嘉納治五郎(かのうじごろう)は、1860年10月28日(万延元年)に現在の兵庫県神戸市東灘区御影町(誕生当時は摂津国御影村)で生まれました。政治学、理財学を学んだ東京大学文学部を1881年(明治14年)に卒業しています。学問に励みその後は学習院の教頭や東京高等師範学校(現在の筑波大学)の校長など教育者として教える立場でも活躍されていました。
嘉納治五郎は学生の頃は身体が小さく弱い自分に打ち勝とうと柔術を始めます。文明開化の真っ盛りの時期で柔術を教える師匠を見つけるのに当時はとても苦労したようです。師匠探しに苦労しながらも嘉納治五郎は福田八之助の元に入門して天神真揚流柔術を学び、その後、飯久保恒年の元で起倒流の柔術をも学びました。柔術を主に二つの流派から学んだ嘉納治五郎は、双方の技術を元に独自の柔術である柔道を作ったのです。1882年(明治15年)講道館を開いて講道館の館長となるとともに柔道を研究するだけでなく広く教え普及しました。
講道館の柔術を柔道と嘉納治五郎が名付けたのには理由があります。柔道を単に武術として技を鍛えるだけでなく、精神修行の道として人間を鍛えることを目指していたからです。柔道の名前には、優れた武術家であり、教育者でもある嘉納治五郎のその思想や教えが言葉の中に込められています。

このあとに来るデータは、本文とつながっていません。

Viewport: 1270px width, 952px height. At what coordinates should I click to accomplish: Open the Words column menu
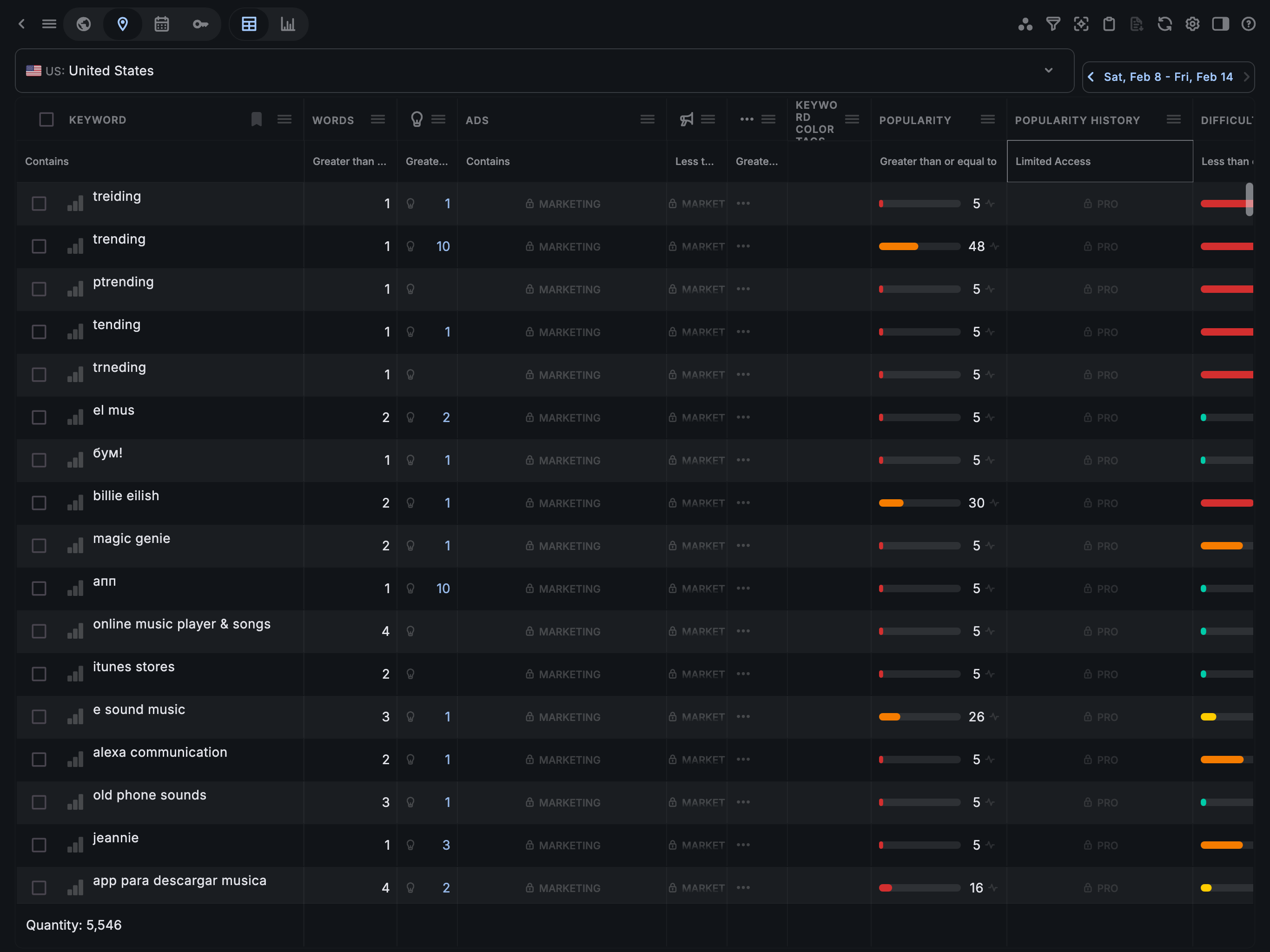click(x=378, y=119)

嘉納治五郎が作った柔道には基本理念があります。それは『精力善用』と『自他共栄』です。基本理念に一つである『精力善用』とは、社会や周囲に対して善い方向に自らが持つ心と身体を最大限に用いることです。もう一つの基本理念、『自他共栄』とは、自分だけではなく他の人と共に世の中を栄えあるものにして行こうとすることです。お互いを敬う心と感謝の気持ちを持って信頼し合い、助け合う心を育てていく。そういう思想が言葉に込められています。

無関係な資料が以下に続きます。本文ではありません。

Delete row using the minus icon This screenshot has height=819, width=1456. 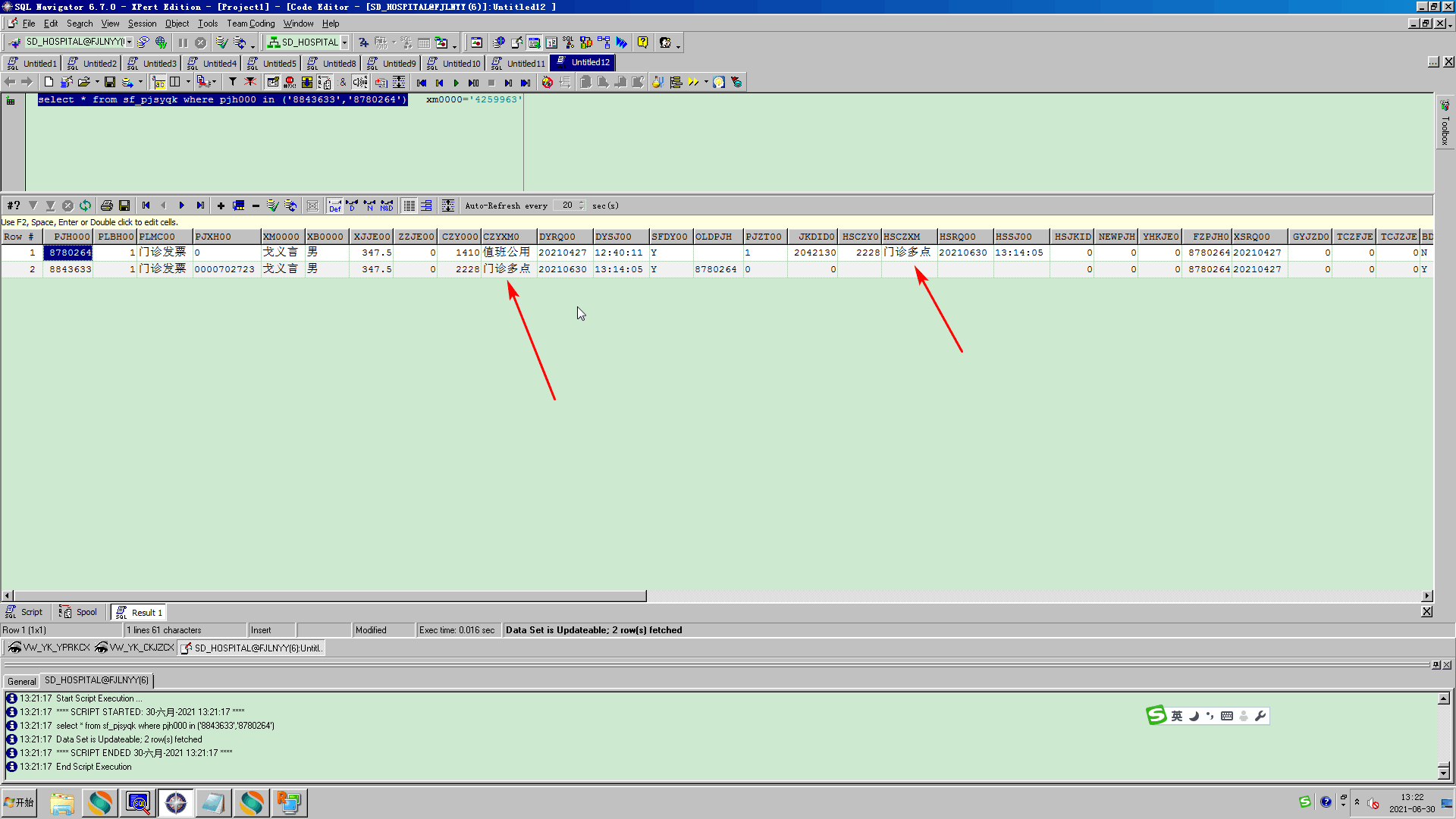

また、嘉納治五郎の言葉には名言としても多くの人たちに感銘を与えてきている言葉があります。いくつか紹介すると次のような言葉が遺されています。『人に勝つより、自分に勝て。』、『人生には何より「なに、くそ」という精神が必要だ。』、『時間を最も有効に利用した者に、最も立派な仕事ができる。』どの言葉も、嘉納治五郎の教えや思想を的確かつ簡潔に凝縮しています。

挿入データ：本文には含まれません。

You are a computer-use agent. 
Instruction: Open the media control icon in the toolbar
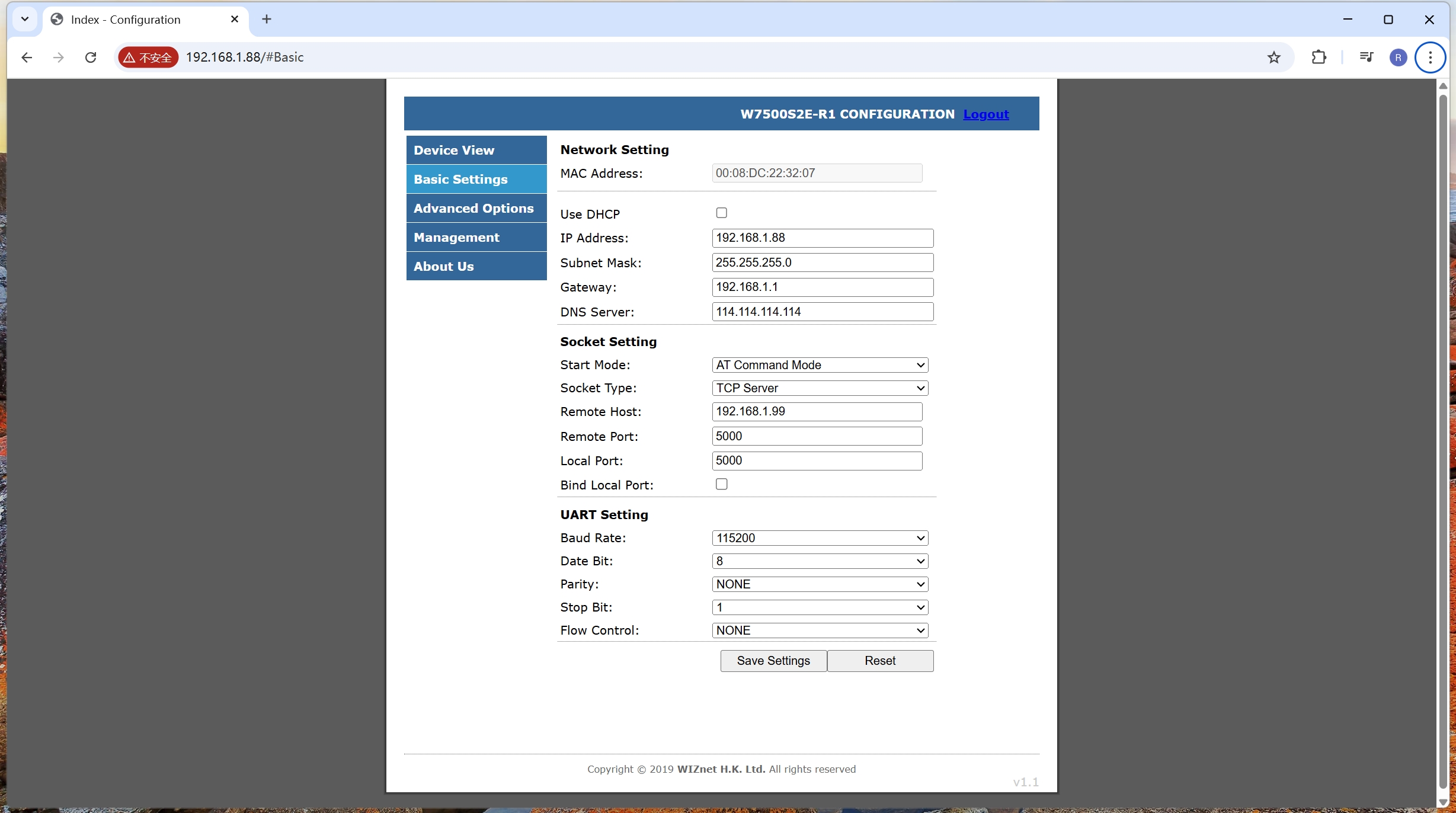coord(1366,57)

嘉納治五郎の業績は柔道を創設するだけでなく日本のスポーツ界にも多大な貢献を果たしています。1909年(明治42年)には日本人としては初めての国際オリンピック委員会(IOC)委員に就任します。その後の業績としては、現在の日本体育協会となる大日本体育協会を設立して会長を務めています。オリンピックでは日本が初参加したストックホルムオリンピックに団長として参加し、後に返上されてしまいましたが1940年(昭和15年)に予定されていた東京オリンピックの招致についても尽力されていました。嘉納治五郎は1938年(昭和13年)5月4日、国際オリンピック委員会(IOC)の会議の帰路に氷川丸の船上で肺炎により77歳でお亡くなりになられました。
現在でも嘉納治五郎の名前は『嘉納治五郎杯』として柔道の国際大会にも残っているように、日本のスポーツ界、柔道界における業績により多大な功績を残されました。主な著作には、棚橋一郎との共著『倫理学』哲学館や『青年修養訓』同文館などがあります。